As for Matthew’s family they have unwittingly contributed to his condition. They are not the grotesquely awful parents of Ken Loach’s, ‘Family Life’. They have been as traumatised by Simon’s death as Matthew. In particular, Matthew’s mother, who he describes as being ‘mad’, becomes so over protective that she doesn’t allow him to return to school and schools him at home until he moves to secondary school. It is very touching how Matthew describes intentionally making mistakes so that she can feel more useful. Matthew’s beloved father slips into a helpless silence which Matthew experiences as another terrible loss.

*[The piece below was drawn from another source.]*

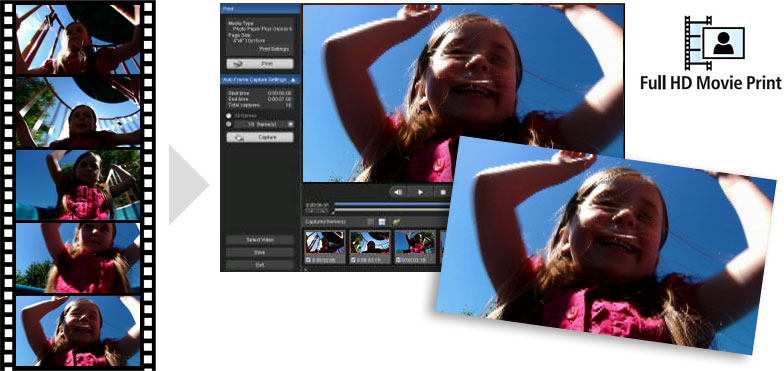The width and height of the screenshot is (784, 371).
Task: Stop the video playback
Action: click(x=442, y=192)
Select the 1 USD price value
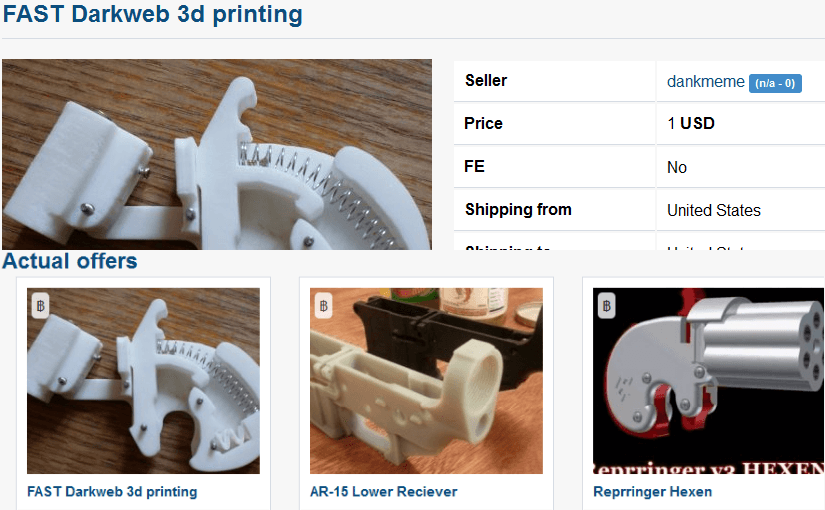This screenshot has width=825, height=510. [x=691, y=123]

Fairly classically, Matthew’s schizophrenia emerges in late adolescence and when he leaves home. It is at the point in his life when reminiscence develops and this is when he fragments. Here the actual physical construction of the book is beautifully used. When Matthew is an inpatient or regularly attending the Day Centre he writes on computer and the text is in a standard book font. However when he is not, the text becomes that of the old fashioned typewriter his adoring grandmother buys him. It is here that the extent of his struggles are revealed. It is very revealing about why he has difficulty complying with oral medication and thus, as part of his care order, he is forced to have fortnightly injections. If he doesn’t have medication he has both visual and auditory hallucinations of Simon. Simon repeats over and over to him, ‘We’ll play together for ever’. These bring some form of comfort to Matthew even though he recognises he is no longer the nine year o!ld he once was but Simon. of course, remains an eleven year old boy with learning difficulties.

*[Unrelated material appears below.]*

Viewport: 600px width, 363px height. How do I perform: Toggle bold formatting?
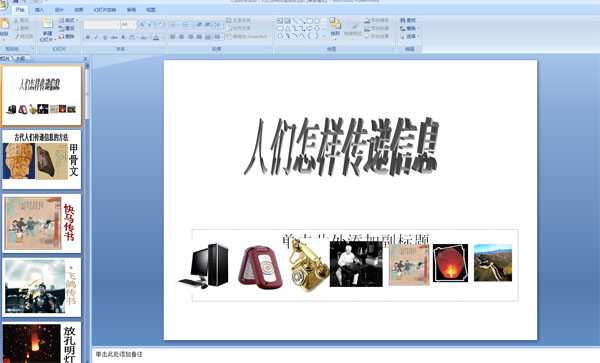88,37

Several years ago I went to a day conference on risk and risky behaviour. One of the speakers was a young man from an online group of self harmers. He spoke eloquently and movingly for the group. He said something that has stayed with me. He said that to simply remove the ability to cut or self harm was not a good idea as it removed the established coping mechanism and that other ‘healthier’ mechanisms needed to be in place before that could happen. Similarly, Matthew needs to find some way to begin grieving the loss of Simon. In terms of ‘talking therapy’ there seems to be little available and Matthew clearly doesn’t feel safe enough to open up to staff. The medication takes away from him all that he feels he has left of Simon and this is devastating. I have worked with patients who have had baric surgery for obesity who have become suicidal because they have lost the ability to manage their psychological problems. They have lost their only means at that time to stem their feelings of emptiness.
‘The Shock of the Fall’ is a worthy winner of the Costa main prize and deserves to be widely read. Filer has managed to create a very vivid character and explore the devastating effects of trauma on a family. He shows how bereavement can so easily become disordered under these circumstances reveal the state of mental health services today and how it not only affects patients, but staff as well.